Focusing on new and old boating regulations, rangers hope boaters will keep all safety precautions in mind as well as those specific to the Fourth of July. Conservation Ranger Zack Hardy emphasizes capacity limits, life jacket requirements and navigational lights.
“Do not overload your vessel past the capacity limit,” Hardy said. “This is important any time, but especially this week with fireworks going on. A lot of people will want to overload the boats getting people out there to watch fireworks on the lake. Be sure there’s a life jacket for everybody on board and be sure your navigational lights work.”
With large crowds on the water after dark, certain dangers increase and with relatively narrow channels on Allatoona, Hardy hopes to see everyone using proper navigational lights if the weather allows for fireworks.

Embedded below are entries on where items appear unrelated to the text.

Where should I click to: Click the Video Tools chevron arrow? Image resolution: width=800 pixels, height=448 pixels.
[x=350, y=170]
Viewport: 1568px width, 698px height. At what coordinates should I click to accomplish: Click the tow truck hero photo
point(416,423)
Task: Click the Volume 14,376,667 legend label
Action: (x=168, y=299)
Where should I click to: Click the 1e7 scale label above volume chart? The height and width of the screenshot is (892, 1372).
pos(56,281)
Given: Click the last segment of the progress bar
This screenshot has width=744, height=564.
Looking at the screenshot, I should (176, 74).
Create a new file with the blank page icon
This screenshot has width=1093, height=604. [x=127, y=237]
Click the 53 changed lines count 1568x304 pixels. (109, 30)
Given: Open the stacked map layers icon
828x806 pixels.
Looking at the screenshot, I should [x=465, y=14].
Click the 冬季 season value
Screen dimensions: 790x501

“At night after the fireworks are go off and everyone starts leaving, a lot of people forget to turn their lights on or they don’t even know if they work or not. So just be cautious and be sure they work before you go out,” Hardy said. “You get hundreds of boats leaving one area at one time, if you don’t have lights on they won’t see you. This lake is narrow as it is, which means boats can be right up on top of each other and lights can save your life, keeping others from running over you.”
Georgia DNR provides the following tips for a safe holiday on the water:
• Designate an operator — Do not drink and operate a boat. Georgia law has changed to move the blood alcohol content level to 0.08 to match Georgia driving law.
• Take a boating safety course — Visit www.goboatgeorgia.com/boating/education for course listings.
• Wear a life jacket — Children younger than 13 years of age are required by law to wear a life jacket while onboard a moving vessel, but it is recommended for everyone to wear a life jacket.
• Don’t overload your boat with people or equipment — Check the capacity plate for the maximum weight or the maximum number of people the boat can safely carry.
• Use navigation lights at all times when on the water at night — Check lights before it gets dark.
• Watch your speed — The 100-foot law applies to all size vessels and prohibits operation at speeds greater than idle speed within 100 feet of any vessel, unless overtaking or meeting another vessel in compliance with the rules of the road.
Personal water craft operators also should be aware of these additional safety rules:
• Do not jump the wake of another boat.
• Pay attention to your surroundings and make sure you stay well clear of other vessels.
• Know Georgia’s age requirements for PWC operation.
• Make sure everyone who operates a PWC is aware of boating laws and how to safely operate a PWC. Owners can be held responsible.